Мало-помалу мы втянулись. Фисба у Джорджианы получалась значительно резвее, чем у моего одноклассника Корбетт-Берчера.

– Слушай! – сказал я. – Если ты встанешь вот здесь на диван, а я на оттоманку, то этот торшер замечательно может изображать Стену.

– Здо́рово! Кстати, Берти, я тут подумала…

– Это меня не удивляет, старушка. Ничуть. Думай дальше.

– Думала я вот о чем. Ну помнишь: «Пресечение поползновений распутной женщины добродетельным адвокатом на глазах у целомудренной невесты»?

– Мы вроде уже эту идею отринули.

– Да, но что, если заранее предупредить Вуди? Тогда он не будет ржать, когда я начну за ним ухлестывать. И вообще никаких недоразумений не будет. И мне роль сыграть проще.

Я покачал стакан в руке, глядя, как плещется бренди – точно так же плескались мысли у меня в черепушке. С высоты оттоманки, на которой я стоял, план казался многообещающим. Полностью застрахован от сбоев и ошибок, я бы так выразился.

– Черт возьми, это гениально!

– Спасибо. Ну что, я поговорю с Вуди или лучше ты?

– Я думаю, от тебя он лучше воспримет. Меня он до сих пор еще не совсем простил за те приставания к Амелии.

Снова вспомнив колледж Гонвиля и Кая, я пошатнулся и чуть не слетел с оттоманки.

– Назначим на понедельник, без пяти три, – сказала Джорджиана. – Как раз инструктор по теннису должен прийти.

– Вуди еще будет здесь?

– Да, он уезжает последним поездом. Ему во вторник выступать в суде.

– На чем мы остановились?

– «И я верна не меньше чем Шафал»…

– «Целуй сквозь щель: уста твои так сладки»!

Я наклонился вперед, отыгрывая поцелуй, как давным-давно в школьном спектакле, когда какой-то младшеклассник, не помню его имени, исполнял роль Стены, вытянув перед собой руку с раздвинутыми пальцами, обозначающими щель.

Возможно, в тот раз я запил школьный ужин всего лишь стаканом лимонада. Во всяком случае, не полпинтой первоклассного бренди сэра Генри. А может, уста, к которым я тянулся в Мелбери-холле, манили сильнее.

Не знаю уж по какой причине я оступился и рухнул с оттоманки. Падая, я инстинктивно схватился за торшер. Это чуть замедлило падение и смягчило удар, который пришелся по Джорджиане. Она, уже не впервые за время нашего знакомства, шлепнулась на пол.

Когда грохот затих, в коридоре послышались чьи-то гневные шаги.

Мы с Джорджианой переглянулись и, не сговариваясь, бросились к окну, хотя, конечно, Джорджиана чуть замешкалась, поднимаясь с обюссонского ковра, и таким образом я ее опередил. Раз – поднялась оконная рама, два – нога перекинута через подоконник, три – удар черепа о деревянную перекладину… Обернувшись, весь уже снаружи, я вновь испытал сильнейшее искушение чмокнуть Джорджиану на прощание, но кто-то уже дергал запертую дверь и вовсю лупил по ней кулаками.

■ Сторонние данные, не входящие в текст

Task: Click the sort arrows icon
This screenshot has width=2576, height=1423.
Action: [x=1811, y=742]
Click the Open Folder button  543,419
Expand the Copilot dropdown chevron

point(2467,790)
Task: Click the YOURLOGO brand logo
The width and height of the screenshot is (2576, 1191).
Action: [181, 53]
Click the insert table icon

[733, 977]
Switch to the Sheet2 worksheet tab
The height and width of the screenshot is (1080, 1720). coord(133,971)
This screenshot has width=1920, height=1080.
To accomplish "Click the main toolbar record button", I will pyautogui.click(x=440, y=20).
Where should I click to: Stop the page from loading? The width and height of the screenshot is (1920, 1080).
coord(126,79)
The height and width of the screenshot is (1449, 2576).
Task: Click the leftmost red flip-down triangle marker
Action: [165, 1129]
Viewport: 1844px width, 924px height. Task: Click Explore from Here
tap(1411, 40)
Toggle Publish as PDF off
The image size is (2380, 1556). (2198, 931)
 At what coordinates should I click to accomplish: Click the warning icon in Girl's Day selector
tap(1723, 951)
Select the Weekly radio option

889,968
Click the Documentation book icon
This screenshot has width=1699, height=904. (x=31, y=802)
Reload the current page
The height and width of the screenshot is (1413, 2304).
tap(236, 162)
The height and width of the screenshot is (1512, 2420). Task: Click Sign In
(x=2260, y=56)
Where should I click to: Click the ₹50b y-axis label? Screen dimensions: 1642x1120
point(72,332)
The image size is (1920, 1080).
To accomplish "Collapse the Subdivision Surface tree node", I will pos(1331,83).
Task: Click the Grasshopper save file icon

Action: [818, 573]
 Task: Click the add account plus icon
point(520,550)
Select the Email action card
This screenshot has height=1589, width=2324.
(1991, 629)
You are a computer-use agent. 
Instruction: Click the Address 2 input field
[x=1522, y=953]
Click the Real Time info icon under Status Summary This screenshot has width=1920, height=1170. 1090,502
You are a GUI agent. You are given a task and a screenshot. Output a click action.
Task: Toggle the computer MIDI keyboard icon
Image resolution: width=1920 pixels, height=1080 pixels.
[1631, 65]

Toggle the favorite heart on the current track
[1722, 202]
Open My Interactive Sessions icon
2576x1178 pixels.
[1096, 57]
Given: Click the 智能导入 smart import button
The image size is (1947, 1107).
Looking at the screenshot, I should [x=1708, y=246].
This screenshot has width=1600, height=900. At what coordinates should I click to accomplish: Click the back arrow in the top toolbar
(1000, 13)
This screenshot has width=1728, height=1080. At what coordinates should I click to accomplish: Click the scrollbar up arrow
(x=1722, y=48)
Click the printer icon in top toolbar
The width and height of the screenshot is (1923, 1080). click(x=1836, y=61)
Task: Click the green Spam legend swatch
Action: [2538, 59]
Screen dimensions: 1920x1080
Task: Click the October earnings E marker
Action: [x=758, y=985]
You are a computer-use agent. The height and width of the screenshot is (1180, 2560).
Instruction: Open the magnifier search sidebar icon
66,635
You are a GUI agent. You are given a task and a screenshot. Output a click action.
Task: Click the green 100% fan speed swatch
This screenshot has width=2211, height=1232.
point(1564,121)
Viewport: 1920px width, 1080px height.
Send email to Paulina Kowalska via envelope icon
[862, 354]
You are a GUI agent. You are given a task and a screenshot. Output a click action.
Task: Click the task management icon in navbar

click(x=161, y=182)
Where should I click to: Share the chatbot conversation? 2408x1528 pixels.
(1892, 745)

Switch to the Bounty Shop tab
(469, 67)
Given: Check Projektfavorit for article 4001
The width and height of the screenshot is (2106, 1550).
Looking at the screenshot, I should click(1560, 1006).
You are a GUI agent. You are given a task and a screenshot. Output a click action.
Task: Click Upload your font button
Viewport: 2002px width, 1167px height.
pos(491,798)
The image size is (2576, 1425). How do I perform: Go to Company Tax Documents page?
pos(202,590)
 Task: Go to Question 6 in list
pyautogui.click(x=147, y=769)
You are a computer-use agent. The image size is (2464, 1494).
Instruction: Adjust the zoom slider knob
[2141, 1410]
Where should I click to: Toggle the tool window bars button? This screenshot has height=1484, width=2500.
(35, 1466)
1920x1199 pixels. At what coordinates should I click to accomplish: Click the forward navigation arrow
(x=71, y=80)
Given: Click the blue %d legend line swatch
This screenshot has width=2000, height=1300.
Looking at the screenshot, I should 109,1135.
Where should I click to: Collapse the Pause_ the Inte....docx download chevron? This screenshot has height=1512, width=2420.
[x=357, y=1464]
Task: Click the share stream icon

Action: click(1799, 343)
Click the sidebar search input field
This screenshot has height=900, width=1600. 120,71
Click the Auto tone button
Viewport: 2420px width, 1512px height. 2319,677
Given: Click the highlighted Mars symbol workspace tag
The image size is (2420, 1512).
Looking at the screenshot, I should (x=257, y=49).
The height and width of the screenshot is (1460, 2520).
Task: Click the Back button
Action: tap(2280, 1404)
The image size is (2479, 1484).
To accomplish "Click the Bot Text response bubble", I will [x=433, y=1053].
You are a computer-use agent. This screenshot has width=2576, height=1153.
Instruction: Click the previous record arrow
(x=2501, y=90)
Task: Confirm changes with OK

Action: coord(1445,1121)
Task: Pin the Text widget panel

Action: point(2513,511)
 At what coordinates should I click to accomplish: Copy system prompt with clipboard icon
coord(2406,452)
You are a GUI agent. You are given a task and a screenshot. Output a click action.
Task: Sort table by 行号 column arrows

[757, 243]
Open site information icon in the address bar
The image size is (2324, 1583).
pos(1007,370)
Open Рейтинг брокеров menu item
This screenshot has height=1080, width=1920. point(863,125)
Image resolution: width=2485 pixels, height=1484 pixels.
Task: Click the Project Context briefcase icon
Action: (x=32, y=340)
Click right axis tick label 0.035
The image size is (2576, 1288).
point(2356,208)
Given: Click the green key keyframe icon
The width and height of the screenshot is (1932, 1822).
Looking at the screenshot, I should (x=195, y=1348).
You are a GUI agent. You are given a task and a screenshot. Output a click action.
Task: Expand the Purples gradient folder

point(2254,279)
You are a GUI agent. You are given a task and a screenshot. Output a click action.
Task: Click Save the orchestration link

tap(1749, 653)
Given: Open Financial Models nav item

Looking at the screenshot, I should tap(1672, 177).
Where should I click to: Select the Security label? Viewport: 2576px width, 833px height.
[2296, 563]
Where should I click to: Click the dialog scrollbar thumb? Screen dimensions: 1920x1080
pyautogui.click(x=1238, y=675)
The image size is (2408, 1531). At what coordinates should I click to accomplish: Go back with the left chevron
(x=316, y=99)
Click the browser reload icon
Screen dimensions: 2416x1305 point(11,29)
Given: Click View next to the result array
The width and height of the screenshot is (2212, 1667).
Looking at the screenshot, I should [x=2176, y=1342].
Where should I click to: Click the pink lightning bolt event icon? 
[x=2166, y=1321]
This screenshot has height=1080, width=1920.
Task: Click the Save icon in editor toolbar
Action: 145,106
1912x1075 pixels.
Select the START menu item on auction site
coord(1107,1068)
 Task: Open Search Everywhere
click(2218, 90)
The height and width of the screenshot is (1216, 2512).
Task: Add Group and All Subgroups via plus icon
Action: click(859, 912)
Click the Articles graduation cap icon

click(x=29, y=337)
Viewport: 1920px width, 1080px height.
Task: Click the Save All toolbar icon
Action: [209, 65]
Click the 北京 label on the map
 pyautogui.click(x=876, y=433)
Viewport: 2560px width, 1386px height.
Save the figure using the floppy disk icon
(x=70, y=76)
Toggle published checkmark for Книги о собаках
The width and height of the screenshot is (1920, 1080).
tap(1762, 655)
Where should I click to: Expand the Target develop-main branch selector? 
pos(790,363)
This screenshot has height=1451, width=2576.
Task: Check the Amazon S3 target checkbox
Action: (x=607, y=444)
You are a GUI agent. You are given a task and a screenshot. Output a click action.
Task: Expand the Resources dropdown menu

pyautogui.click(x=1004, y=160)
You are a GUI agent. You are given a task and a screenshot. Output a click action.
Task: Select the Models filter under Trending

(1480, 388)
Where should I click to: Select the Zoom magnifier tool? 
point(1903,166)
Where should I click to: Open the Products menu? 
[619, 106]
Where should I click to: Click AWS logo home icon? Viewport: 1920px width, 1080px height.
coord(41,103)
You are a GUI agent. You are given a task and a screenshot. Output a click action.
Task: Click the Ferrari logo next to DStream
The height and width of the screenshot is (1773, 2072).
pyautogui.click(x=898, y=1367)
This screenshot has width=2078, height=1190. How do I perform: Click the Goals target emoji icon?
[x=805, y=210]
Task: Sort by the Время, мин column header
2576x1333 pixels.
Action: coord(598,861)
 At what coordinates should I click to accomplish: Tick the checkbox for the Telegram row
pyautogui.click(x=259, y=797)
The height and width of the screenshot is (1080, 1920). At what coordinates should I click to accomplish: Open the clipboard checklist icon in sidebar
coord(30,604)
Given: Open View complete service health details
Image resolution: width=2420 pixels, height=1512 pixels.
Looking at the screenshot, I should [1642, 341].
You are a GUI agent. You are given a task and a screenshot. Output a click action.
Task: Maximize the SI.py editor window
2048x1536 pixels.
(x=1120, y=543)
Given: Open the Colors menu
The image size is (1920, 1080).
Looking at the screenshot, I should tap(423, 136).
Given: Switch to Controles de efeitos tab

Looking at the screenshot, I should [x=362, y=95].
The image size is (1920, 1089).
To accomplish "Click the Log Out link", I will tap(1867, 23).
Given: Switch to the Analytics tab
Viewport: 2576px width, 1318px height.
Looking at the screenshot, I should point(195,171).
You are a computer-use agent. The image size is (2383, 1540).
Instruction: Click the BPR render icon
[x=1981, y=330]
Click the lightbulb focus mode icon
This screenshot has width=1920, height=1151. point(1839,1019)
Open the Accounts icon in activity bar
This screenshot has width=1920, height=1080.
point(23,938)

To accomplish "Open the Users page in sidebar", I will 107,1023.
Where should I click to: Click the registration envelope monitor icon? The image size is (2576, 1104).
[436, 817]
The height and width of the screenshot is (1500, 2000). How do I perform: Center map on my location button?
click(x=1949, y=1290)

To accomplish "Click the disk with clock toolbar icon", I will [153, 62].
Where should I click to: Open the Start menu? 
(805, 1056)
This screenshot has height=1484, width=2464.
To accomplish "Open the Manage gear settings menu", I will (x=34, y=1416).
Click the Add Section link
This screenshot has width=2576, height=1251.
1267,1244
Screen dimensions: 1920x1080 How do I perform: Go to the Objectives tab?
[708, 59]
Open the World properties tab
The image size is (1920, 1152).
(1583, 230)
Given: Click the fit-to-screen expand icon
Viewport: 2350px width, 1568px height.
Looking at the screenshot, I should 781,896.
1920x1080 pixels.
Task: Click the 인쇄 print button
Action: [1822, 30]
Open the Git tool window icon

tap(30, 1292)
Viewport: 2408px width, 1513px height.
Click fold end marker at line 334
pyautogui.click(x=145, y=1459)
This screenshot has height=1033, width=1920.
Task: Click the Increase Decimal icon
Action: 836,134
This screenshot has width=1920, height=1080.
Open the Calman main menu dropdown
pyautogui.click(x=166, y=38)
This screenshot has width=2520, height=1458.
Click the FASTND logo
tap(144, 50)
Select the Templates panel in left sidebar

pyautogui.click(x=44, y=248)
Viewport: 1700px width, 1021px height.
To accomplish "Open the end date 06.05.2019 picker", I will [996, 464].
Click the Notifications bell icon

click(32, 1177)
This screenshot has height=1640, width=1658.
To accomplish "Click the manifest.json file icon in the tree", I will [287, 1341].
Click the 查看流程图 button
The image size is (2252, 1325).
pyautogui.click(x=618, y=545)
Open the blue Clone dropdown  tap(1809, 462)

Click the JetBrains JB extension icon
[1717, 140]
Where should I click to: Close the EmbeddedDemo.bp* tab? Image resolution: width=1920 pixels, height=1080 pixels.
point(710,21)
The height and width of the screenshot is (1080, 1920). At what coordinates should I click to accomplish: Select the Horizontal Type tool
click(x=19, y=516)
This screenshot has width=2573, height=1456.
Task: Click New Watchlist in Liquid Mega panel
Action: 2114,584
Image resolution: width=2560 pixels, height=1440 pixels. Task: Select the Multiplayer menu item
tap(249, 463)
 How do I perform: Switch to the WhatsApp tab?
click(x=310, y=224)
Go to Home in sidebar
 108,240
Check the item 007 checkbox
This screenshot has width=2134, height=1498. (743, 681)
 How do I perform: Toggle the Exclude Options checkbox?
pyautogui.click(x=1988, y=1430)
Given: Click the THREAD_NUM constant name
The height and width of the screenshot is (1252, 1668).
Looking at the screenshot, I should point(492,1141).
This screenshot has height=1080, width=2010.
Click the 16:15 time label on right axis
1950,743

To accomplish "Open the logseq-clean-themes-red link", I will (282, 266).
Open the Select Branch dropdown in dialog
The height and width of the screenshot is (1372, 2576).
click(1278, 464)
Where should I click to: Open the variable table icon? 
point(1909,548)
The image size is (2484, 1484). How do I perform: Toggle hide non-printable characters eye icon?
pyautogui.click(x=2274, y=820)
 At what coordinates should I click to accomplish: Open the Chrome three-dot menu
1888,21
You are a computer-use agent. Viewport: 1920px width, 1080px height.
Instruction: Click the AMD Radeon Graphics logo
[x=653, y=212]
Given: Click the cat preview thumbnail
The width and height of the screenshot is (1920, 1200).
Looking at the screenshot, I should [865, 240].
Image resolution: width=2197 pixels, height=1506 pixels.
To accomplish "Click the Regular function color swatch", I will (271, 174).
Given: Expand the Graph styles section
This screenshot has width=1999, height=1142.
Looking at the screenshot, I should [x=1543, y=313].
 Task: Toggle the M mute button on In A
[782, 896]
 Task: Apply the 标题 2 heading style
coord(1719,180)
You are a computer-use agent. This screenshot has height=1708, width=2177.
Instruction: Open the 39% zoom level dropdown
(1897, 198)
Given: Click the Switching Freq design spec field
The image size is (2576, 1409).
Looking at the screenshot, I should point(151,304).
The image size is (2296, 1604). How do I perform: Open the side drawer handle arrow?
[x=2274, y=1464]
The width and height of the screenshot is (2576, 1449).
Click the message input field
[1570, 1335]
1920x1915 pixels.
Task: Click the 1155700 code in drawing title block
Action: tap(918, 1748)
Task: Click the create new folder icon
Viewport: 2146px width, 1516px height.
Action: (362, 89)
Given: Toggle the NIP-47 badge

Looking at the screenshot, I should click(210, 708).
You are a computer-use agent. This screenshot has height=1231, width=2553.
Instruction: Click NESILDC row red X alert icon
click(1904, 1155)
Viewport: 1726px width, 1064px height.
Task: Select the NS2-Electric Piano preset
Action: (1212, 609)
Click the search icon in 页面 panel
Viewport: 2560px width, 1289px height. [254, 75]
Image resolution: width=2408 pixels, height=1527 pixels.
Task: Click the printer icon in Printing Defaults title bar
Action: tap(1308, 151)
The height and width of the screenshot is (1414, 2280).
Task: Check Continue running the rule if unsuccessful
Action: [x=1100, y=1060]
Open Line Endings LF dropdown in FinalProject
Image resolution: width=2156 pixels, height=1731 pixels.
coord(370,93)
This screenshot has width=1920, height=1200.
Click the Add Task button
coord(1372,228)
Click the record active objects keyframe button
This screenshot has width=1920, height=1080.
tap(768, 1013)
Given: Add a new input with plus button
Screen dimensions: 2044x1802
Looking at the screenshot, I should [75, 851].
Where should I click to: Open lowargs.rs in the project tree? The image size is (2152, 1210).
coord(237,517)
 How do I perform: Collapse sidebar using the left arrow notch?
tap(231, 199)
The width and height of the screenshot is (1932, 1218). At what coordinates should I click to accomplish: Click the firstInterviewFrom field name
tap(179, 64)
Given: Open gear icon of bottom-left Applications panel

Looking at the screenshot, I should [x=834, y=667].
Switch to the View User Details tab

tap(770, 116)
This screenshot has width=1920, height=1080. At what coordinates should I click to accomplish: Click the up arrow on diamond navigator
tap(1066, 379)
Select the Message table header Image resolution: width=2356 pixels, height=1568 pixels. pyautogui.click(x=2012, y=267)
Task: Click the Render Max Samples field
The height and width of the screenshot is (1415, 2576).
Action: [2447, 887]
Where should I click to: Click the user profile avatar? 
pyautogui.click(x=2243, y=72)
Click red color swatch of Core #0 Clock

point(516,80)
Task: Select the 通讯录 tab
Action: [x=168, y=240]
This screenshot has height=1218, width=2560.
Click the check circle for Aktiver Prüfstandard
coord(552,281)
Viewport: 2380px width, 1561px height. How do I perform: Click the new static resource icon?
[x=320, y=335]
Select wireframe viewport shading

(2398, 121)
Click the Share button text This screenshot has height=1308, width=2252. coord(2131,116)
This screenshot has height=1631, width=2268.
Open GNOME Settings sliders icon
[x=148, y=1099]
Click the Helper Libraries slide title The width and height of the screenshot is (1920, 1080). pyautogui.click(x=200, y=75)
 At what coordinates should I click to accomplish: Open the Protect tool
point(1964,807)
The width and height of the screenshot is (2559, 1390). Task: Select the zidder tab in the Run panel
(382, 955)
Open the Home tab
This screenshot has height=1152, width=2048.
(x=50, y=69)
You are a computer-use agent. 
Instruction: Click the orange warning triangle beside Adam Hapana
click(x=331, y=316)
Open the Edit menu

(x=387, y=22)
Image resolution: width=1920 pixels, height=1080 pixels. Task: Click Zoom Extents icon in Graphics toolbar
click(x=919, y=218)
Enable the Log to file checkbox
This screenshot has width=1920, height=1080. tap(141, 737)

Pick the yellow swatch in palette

– Стой, ворюга! – крикнула Джорджиана.

Я послушно остановился, но она замахала на меня руками, не переставая выкрикивать:

– Стой, ворюга!

Вустеры соображают быстро. Я понял, что она задумала, и со всей возможной скоростью обратился в бегство.

Чтобы успокоить нервы и прочистить мозги, я вытащил портсигар и, проверив, не видно ли меня из дома, закурил. Джорджиана, должно быть, объяснила разъяренному сэру Генри, что застала в библиотеке взломщика. А потом уговорила не вызывать полицию, поскольку ничего не пропало. Очевидно, лучше мне пока что никому не попадаться на глаза. Пусть сначала все успокоятся и сэр Генри удостоверится, что никакой бесчестный библиофил не похитил «Историю крестовых походов» в пяти томах, в переплете из телячьей кожи, с потемневшим от времени форзацем.

В задумчивости я забрел не то чтобы в настоящий лес, а нечто вроде рощицы. Там росли кедры, вязы и еще какие-то деревья, в темноте не разобрать. Может быть, березы. Высокие такие, стройные. Под ними я и остановился.

Днем я пропустил время, когда прислуга пьет чай, позже пообедал куском говядины с редькой, заел чеддером, а коньяк помог все это утрамбовать. Над головой у меня подала голос какая-то птица – наверное, козодой. Сначала как будто стрекотание, а потом причмокивание. Хорошая вещь – сад, а роща теплой летней ночью в Дорсете вообще рай, и в Месопотамию ехать не надо, или где там по теории леди Джудит он находился.

Не знаю, откуда у меня так не вовремя взялись эти древесные мысли. Спросите у кого угодно в клубе «Трутни», и вам скажут, что Б. Вустер по сути своей городской житель – человек ресторанов, театра и асфальта. У меня, может, наберется с полдюжины твидовых костюмов, даже брюки-гольф и охотничья кепка, но au fond, как говорят французы, я не приверженец деревни.

И все же той восхитительной ночью меня пробрало и во мне пробудился внутренний простак-деревенщина, с соломой в волосах и щербатой улыбкой. Я сел на землю, прислонившись спиной к стволу, и постарался изгнать из мыслей всяческих Венаблзов и Хаквудов. Просто дышал ночным душистым воздухом и вспоминал, какое счастье жить на земле, при всех упущенных мячах.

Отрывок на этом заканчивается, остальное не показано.